In 2011, only one in five Medicaid beneficiaries had a behavioral health diagnoses, but they accounted for almost half of total Medicaid expenditures.
 
     Needless to say, these types of behavioral health issues can seriously impair a patient’s quality of life, cause disability, and significantly decrease life expectancy. These types of issues are associated with significantly higher rates of chronic disease, substance use disorders, and inpatient hospitalization among Medicare beneficiaries.
 
     And, in Medicaid, patients with behavioral or mental health diagnoses are more than twice as likely to be hospitalized as those without such a diagnoses.  The number is drastically higher if the patient also has a substance use disorder.
 
     These high hospitalization rates are major drivers in the cost of our federal health programs.  However, what is more unfortunate is that all too often people with mental or behavioral health issues get no care at all.
 
     According to the 2012 National Survey on Drug Use and Health, nearly 40 percent of adults diagnosed with severe mental illness – such as schizophrenia or bipolar disorder – received no treatment for their illness in the previous year.

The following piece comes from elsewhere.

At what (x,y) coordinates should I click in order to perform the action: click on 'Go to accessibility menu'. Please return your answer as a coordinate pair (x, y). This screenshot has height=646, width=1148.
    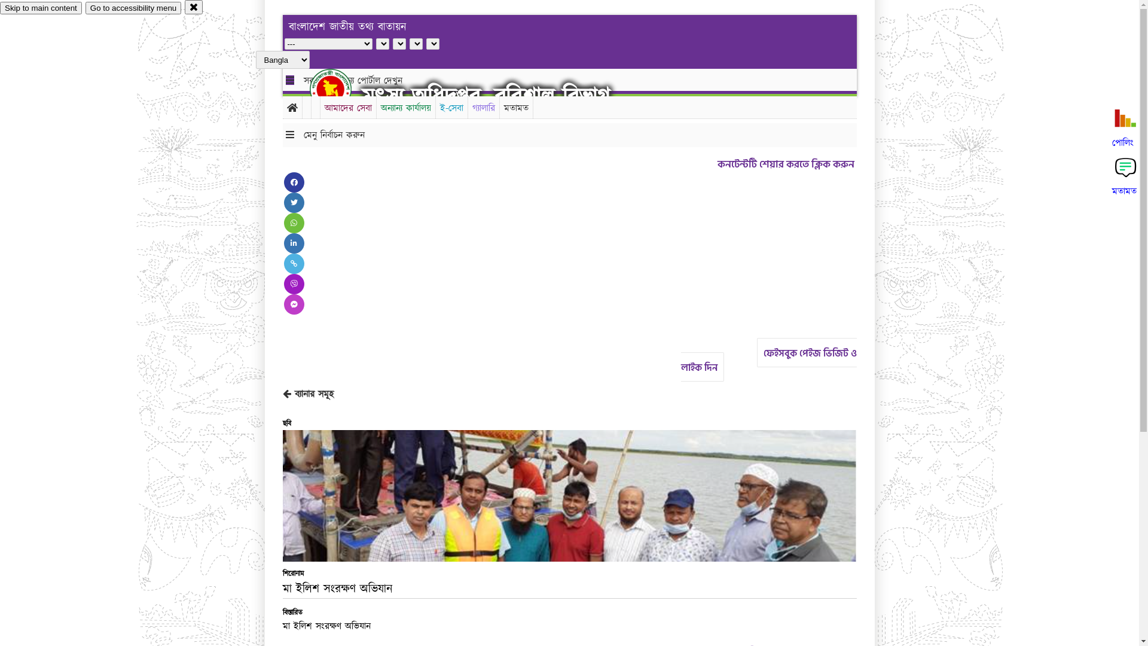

When you broaden that scope to include all adults with any mental or behavioral illness, 60 percent went untreated for the prior year.
It gets worse.
 
     Every year, suicide claims the lives of 38,000 Americans – more than car accidents, prostate cancer, or homicides.  And, about 90 percent of suicides are related to mental illness, according to the National Institute of Mental Health.  Utah is not immune from this preventable tragedy. Suicide has been the greatest threat to our young people in recent years, and it is time for everyone to take notice.
 
     This is absolutely tragic.  However, the tragic pattern expands beyond the suicide rate as, overall, people with serious mental illness have an average life expectancy that is 23 years shorter than the nationwide average.
 
     Patients and their advocates say the country's mental health system has been drowning for a long time, not from floodwaters but from neglect.
 
     As we talk about solutions, we need to note that the distinction between mental health, mental illness, and severe mental illness is crucial, because each group requires different clinical and policy prescriptions. For example, the current system, proportionally speaking, provides far more support for mental health than severe mental illness. We need to review these priorities and find an equitable solution to ensure that all needs are being met.
 
     Today’s panel will give us an opportunity to hear from witnesses who can speak to these issues from almost every perspective.  We have an advocate who has suffered with these issues firsthand.  We also have experienced professionals who will share their experiences providing care at the local, state, and federal levels and who can speak to the successes and limitations of providing care in each of those environments.
 
     I look forward to hearing the testimony of today’s witnesses and beginning a dialogue with my colleagues on these important issues that, hopefully, will lead to better solutions.